• [Exercise]: Turn the lines of the listing, from the line containing "Select the photo" through the line containing "point(339,990)", into a numbered list, dropping the blank lines.

• [Exercise data]:
[START]

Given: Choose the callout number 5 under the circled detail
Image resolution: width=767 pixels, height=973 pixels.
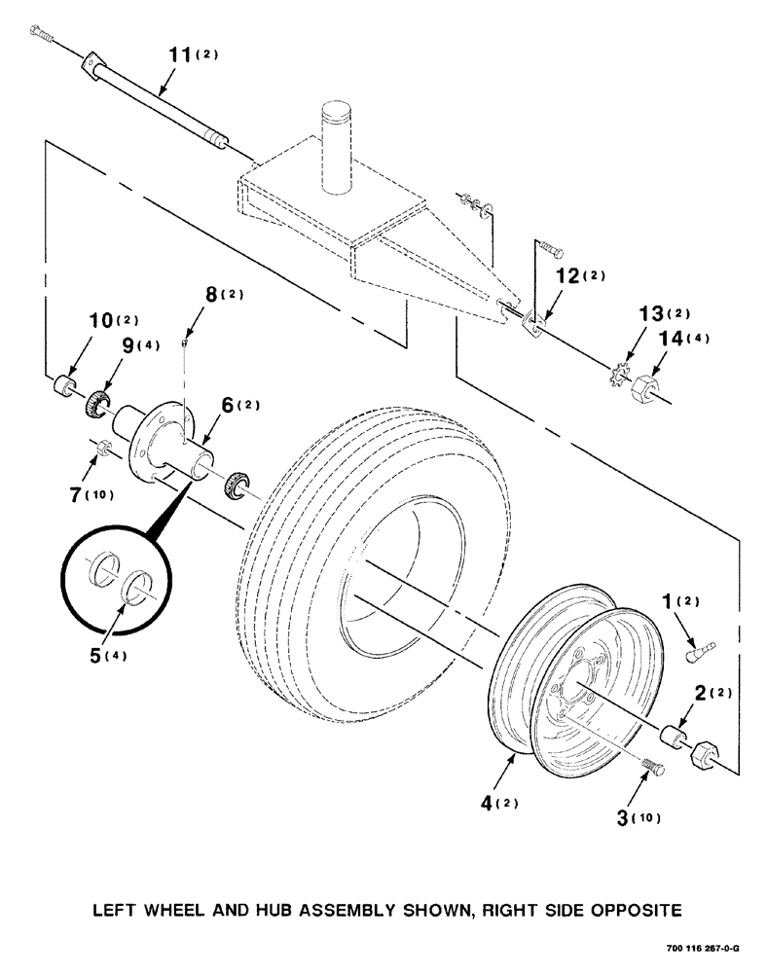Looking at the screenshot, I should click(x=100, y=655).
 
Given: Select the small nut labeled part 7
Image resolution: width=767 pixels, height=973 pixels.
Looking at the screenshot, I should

[END]
[START]

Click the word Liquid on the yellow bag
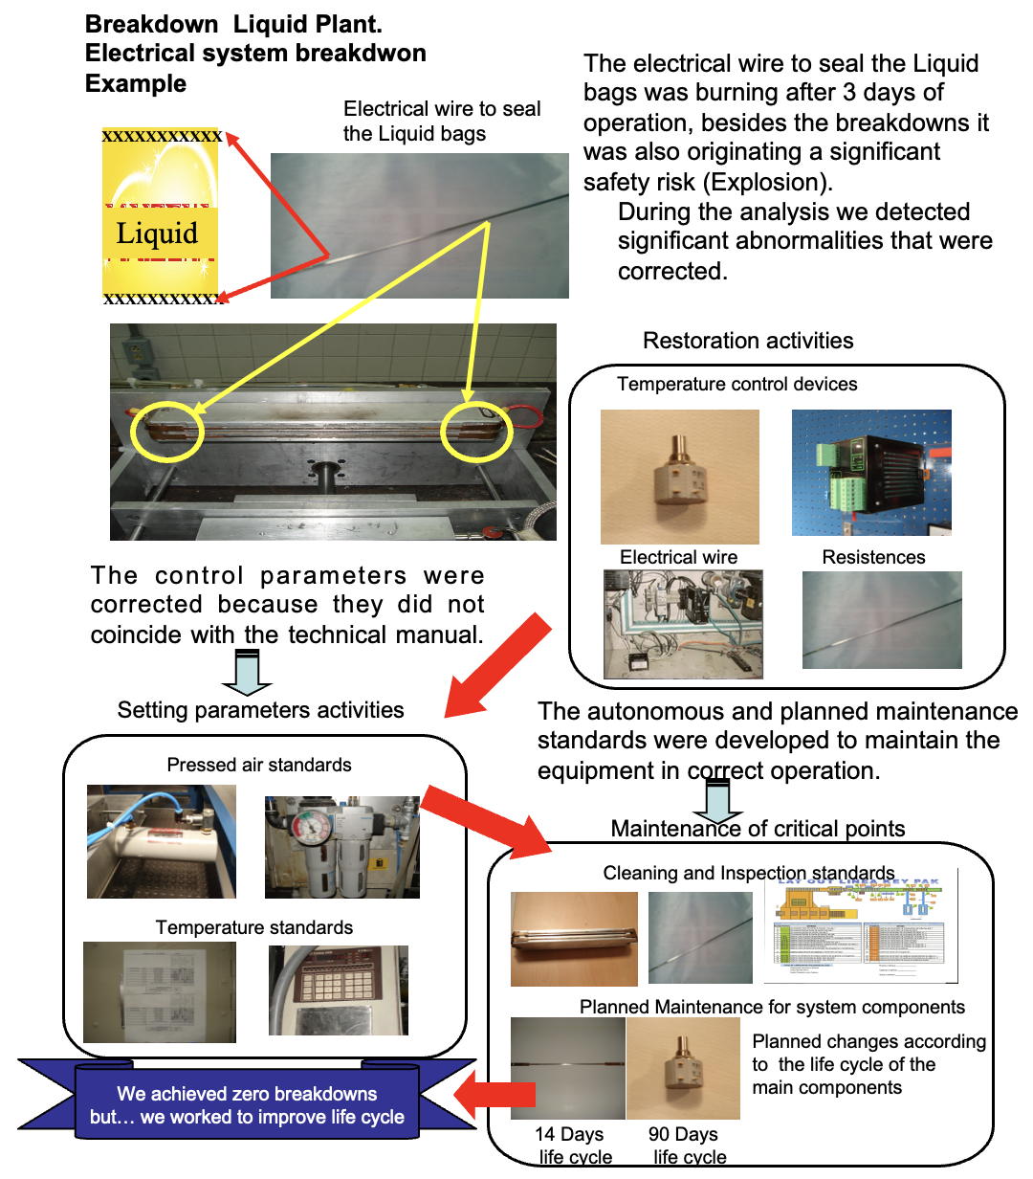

[END]
[START]

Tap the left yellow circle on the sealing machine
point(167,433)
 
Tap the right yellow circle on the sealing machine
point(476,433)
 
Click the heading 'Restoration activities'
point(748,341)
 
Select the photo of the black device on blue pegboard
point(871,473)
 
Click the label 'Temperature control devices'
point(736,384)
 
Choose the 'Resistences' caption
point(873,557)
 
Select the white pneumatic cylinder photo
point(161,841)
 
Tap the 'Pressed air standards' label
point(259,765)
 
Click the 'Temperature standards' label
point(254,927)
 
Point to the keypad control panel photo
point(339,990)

[END]

• [Solution to this task]:
1. Select the photo of the black device on blue pegboard
2. point(871,473)
3. Click the label 'Temperature control devices'
4. point(736,384)
5. Choose the 'Resistences' caption
6. point(873,557)
7. Select the white pneumatic cylinder photo
8. point(161,841)
9. Tap the 'Pressed air standards' label
10. point(259,765)
11. Click the 'Temperature standards' label
12. point(254,927)
13. Point to the keypad control panel photo
14. point(339,990)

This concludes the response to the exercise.